For unlocking the versatility in jackfruit

Jackfruit, a breadfruit that resembles a spiky hedge apple as big as a rugby ball, might not scream “meat substitute” to many Americans. But the odd-looking fruit, termed “vegetable meat” for ages in India, is uniquely suited to absorbing flavors while lightening texture. That is why Annie Ryu became obsessed with it on a medical school rotation there, and she has been cultivating relationships with smallholder farmers since to build out a viable supply line back in the West.

Ryu’s Jackfruit Company now sells shredded versions of the fruit’s flesh—plain and sauce-smothered, in retail and commercial settings—and it operates a consumer-facing arm sold in grocery stores nationwide, called Jack & Annie’s. In November 2024, the company partnered with Performance Food Group, America’s second-largest food distributor, for a wholesale burger that is half beef, half jackfruit. It claims that in tests, the patty has been preferred 100% of the time to all-beef counterparts, but it has about half the saturated fat, cholesterol, calories, and carbon footprint.

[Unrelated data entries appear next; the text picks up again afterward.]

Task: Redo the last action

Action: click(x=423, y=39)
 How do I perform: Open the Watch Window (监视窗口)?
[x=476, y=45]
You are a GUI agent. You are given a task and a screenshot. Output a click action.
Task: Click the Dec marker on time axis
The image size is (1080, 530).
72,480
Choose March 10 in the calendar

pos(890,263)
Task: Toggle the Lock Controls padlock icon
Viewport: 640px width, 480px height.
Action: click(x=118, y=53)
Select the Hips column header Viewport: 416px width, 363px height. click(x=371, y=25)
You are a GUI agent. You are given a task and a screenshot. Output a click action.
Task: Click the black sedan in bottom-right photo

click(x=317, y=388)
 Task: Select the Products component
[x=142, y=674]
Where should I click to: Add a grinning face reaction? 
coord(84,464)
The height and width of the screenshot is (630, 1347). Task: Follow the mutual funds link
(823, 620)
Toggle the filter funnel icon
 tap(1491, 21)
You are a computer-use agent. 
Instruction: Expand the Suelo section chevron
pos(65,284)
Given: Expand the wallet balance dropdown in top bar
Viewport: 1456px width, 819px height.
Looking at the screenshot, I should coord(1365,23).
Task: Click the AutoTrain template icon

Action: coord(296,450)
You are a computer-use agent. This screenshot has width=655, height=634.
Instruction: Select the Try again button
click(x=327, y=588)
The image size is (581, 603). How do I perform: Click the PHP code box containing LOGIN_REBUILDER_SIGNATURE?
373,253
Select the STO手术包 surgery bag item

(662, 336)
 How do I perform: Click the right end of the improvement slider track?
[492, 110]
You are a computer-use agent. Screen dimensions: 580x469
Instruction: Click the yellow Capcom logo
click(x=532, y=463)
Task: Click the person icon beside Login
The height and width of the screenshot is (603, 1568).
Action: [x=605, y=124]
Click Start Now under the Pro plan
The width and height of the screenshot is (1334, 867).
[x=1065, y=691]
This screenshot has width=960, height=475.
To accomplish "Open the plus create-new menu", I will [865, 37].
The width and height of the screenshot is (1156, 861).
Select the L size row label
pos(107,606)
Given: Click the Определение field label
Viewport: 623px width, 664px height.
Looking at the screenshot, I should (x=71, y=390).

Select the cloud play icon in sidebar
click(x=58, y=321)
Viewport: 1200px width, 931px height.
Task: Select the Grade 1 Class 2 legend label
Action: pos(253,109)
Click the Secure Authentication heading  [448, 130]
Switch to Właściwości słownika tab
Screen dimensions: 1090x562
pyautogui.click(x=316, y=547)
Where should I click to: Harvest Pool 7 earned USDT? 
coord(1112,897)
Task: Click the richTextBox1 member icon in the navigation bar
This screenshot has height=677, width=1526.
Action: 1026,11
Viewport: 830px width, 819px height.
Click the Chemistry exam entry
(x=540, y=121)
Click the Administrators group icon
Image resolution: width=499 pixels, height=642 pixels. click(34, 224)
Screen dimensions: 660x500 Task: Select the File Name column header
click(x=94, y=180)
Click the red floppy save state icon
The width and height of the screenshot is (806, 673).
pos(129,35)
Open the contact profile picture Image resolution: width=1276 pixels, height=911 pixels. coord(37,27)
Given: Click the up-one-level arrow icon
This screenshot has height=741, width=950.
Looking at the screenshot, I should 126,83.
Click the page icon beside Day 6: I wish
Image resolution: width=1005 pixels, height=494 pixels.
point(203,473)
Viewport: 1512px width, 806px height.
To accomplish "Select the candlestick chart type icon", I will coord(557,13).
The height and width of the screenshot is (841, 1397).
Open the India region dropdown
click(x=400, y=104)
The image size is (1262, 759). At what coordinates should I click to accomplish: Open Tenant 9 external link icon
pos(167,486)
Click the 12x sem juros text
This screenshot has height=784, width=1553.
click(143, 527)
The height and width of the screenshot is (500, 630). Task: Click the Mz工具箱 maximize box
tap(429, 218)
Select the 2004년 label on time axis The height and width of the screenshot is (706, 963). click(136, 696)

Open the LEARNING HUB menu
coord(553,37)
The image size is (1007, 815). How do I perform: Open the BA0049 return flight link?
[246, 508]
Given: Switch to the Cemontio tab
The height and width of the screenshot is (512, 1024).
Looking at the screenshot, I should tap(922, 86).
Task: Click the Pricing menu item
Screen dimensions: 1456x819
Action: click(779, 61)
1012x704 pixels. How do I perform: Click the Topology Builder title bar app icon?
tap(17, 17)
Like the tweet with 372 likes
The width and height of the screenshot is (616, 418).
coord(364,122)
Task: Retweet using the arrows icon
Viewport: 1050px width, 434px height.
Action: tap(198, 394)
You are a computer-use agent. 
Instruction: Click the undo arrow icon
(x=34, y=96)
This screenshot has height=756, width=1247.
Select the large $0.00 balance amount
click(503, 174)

Meanwhile, jack & annie’s burger patties, meatballs, tenders, and sausage links are now holding their own against the offerings from big plant-protein players. In 2024, amid a sea of bankruptcies in the broader plant-based industry, sales climbed for the retail subsidiary, which become the chain Sprouts’ number-one frozen alt-meat brand. Ryu also completed an oversubscribed funding round in a marketplace where just 2% of capital currently goes to women-led companies.